*Material provided:*
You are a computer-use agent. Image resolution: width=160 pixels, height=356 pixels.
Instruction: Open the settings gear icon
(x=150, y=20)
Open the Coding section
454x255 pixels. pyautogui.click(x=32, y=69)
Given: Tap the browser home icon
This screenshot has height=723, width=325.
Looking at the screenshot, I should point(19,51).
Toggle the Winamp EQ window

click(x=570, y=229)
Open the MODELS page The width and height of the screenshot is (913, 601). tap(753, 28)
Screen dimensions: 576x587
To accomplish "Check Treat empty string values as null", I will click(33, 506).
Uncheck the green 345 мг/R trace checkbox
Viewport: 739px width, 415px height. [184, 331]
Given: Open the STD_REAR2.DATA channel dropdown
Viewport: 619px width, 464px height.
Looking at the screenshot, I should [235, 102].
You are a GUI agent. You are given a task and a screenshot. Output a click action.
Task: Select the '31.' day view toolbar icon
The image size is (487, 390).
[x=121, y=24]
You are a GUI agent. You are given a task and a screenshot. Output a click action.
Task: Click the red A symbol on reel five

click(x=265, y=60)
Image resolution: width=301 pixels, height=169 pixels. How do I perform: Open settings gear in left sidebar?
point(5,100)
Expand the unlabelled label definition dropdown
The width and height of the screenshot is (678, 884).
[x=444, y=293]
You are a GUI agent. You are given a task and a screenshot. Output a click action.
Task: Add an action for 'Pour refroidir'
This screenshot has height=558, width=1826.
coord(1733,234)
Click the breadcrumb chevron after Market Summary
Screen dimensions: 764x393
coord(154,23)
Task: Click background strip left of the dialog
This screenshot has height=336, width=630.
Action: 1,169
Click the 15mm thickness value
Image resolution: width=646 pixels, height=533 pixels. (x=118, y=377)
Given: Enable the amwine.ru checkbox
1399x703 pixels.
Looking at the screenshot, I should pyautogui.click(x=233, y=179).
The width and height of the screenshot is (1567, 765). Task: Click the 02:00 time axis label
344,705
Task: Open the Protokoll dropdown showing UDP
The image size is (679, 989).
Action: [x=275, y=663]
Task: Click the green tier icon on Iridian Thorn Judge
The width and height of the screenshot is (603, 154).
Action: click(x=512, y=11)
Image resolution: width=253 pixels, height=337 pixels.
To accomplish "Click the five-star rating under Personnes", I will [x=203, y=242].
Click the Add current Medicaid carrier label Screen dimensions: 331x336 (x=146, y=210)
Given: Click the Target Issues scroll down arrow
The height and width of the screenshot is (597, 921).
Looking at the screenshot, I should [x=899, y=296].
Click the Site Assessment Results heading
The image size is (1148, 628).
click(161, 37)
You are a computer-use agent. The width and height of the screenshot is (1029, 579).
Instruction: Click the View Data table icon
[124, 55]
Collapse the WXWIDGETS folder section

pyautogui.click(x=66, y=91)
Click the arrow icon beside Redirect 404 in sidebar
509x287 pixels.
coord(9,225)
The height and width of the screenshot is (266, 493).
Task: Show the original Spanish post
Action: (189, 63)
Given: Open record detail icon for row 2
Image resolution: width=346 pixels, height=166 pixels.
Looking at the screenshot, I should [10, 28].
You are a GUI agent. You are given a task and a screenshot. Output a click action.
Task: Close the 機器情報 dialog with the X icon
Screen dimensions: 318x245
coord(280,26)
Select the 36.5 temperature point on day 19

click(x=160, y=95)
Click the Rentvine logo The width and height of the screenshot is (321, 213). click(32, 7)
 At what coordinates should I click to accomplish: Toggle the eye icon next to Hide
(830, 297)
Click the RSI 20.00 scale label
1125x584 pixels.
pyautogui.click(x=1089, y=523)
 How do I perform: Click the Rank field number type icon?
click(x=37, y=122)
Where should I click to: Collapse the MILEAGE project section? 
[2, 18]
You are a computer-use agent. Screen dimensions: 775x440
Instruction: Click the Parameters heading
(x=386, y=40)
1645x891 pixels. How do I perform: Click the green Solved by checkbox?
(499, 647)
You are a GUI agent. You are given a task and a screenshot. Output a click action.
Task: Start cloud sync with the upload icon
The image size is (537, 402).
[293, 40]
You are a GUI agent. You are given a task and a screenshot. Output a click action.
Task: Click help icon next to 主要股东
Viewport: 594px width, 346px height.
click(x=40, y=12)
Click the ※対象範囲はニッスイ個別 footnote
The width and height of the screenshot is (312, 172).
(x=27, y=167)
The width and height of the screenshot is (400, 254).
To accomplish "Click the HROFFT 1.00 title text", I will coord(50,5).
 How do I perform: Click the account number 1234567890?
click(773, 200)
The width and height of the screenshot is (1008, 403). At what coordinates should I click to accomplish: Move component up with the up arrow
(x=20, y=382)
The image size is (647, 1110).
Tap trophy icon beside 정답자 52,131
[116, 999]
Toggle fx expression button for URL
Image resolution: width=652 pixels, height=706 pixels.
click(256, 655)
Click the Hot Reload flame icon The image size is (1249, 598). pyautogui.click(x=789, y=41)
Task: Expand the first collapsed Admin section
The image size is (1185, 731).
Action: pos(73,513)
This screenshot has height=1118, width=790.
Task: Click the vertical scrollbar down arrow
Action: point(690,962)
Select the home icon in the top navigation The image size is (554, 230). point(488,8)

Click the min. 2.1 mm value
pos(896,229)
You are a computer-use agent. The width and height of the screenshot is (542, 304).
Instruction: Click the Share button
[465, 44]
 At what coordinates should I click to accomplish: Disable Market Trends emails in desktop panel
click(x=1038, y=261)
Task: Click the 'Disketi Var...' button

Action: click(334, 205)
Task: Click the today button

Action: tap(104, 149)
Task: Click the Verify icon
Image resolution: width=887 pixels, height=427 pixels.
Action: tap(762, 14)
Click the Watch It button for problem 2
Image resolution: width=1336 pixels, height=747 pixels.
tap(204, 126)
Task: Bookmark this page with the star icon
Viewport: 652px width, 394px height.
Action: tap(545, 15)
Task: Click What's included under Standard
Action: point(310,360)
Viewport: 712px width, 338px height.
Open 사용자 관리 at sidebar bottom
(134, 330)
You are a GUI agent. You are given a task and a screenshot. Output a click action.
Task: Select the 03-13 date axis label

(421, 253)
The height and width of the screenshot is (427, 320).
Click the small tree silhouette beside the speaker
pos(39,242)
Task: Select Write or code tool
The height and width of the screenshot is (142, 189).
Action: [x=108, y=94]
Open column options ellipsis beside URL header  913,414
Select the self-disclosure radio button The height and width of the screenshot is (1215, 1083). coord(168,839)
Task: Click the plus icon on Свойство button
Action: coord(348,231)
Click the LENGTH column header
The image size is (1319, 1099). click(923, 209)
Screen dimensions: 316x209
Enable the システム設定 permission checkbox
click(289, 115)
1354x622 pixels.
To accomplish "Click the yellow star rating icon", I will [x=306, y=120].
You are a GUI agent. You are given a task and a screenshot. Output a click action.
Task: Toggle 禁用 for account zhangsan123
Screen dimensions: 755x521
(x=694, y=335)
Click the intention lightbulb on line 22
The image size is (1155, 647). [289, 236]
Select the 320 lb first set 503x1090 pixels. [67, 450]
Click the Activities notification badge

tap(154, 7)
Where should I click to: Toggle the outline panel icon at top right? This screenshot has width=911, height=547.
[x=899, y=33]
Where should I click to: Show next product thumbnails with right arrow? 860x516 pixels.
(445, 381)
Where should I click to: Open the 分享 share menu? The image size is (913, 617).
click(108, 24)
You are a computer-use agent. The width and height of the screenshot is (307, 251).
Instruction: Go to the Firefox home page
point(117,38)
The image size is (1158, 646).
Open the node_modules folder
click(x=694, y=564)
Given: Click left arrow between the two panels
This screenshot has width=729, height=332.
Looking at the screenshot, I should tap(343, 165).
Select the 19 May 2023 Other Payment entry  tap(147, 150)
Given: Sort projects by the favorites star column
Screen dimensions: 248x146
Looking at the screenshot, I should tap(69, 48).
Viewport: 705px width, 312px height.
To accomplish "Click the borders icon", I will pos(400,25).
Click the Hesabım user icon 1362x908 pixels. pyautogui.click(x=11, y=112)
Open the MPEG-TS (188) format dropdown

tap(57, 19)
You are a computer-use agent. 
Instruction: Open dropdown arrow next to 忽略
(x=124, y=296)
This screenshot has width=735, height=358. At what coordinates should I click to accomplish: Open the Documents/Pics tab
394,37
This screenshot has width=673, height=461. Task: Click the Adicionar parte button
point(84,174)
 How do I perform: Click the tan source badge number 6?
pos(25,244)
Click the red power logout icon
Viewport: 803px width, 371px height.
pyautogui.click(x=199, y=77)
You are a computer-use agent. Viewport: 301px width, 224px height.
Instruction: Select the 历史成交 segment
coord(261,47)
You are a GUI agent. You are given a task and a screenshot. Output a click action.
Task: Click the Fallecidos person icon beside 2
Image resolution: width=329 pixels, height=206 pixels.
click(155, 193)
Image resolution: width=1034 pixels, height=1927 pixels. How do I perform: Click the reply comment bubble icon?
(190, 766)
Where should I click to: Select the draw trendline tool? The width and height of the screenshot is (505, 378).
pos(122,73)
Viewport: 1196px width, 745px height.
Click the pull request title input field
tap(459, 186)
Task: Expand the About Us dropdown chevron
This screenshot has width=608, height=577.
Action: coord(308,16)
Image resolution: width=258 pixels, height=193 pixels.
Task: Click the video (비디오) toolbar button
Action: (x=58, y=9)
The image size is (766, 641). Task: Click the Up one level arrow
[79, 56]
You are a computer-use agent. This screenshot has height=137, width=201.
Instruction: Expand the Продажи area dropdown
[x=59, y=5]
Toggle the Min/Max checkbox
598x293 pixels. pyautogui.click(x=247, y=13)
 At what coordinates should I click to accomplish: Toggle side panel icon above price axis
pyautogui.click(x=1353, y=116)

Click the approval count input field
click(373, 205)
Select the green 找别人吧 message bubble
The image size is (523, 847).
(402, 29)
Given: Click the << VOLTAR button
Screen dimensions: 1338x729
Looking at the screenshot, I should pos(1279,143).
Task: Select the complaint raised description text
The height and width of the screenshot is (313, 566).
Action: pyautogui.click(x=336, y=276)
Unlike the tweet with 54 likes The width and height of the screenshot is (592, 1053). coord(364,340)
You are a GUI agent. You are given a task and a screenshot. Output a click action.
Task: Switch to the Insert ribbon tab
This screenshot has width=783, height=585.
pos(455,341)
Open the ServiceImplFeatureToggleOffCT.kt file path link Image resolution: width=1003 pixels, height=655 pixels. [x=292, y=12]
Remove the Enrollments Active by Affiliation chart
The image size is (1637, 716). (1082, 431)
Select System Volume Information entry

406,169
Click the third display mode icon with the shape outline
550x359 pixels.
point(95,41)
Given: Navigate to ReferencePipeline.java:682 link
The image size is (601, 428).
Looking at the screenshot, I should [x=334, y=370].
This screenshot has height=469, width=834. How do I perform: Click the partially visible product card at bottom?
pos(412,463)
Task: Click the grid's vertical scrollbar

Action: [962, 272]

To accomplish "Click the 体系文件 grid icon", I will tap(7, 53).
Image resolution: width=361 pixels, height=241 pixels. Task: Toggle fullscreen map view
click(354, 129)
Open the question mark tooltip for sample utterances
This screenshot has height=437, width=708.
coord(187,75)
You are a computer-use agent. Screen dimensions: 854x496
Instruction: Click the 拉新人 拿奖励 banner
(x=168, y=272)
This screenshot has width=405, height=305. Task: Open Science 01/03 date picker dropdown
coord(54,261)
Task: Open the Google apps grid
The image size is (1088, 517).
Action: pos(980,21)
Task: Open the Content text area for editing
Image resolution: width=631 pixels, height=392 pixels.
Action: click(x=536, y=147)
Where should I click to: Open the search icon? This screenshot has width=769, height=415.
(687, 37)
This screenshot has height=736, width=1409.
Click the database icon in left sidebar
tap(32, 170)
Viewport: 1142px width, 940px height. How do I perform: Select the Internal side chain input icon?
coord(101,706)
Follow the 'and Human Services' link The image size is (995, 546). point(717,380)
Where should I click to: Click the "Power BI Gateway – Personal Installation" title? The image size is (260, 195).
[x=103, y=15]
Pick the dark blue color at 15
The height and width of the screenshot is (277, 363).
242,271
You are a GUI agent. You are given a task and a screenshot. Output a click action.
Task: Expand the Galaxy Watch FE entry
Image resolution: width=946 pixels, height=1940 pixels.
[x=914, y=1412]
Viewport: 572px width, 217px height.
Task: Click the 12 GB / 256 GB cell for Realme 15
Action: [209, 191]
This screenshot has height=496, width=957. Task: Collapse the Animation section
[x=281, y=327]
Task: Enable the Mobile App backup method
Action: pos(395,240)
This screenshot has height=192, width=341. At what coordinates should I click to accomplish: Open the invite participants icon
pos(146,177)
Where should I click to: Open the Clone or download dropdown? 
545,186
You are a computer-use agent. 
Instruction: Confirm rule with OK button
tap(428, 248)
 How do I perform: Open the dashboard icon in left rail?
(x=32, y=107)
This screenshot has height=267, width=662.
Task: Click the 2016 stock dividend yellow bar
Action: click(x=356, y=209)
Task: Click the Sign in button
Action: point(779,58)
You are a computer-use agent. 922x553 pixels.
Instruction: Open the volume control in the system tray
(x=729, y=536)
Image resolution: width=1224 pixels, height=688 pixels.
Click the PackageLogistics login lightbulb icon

*Exercise aim:*
Set apart and copy each line of the records that holds the word "link".

*Solution to the exercise:*
Open the ServiceImplFeatureToggleOffCT.kt file path link Image resolution: width=1003 pixels, height=655 pixels. [x=292, y=12]
Given: Navigate to ReferencePipeline.java:682 link
Follow the 'and Human Services' link The image size is (995, 546). point(717,380)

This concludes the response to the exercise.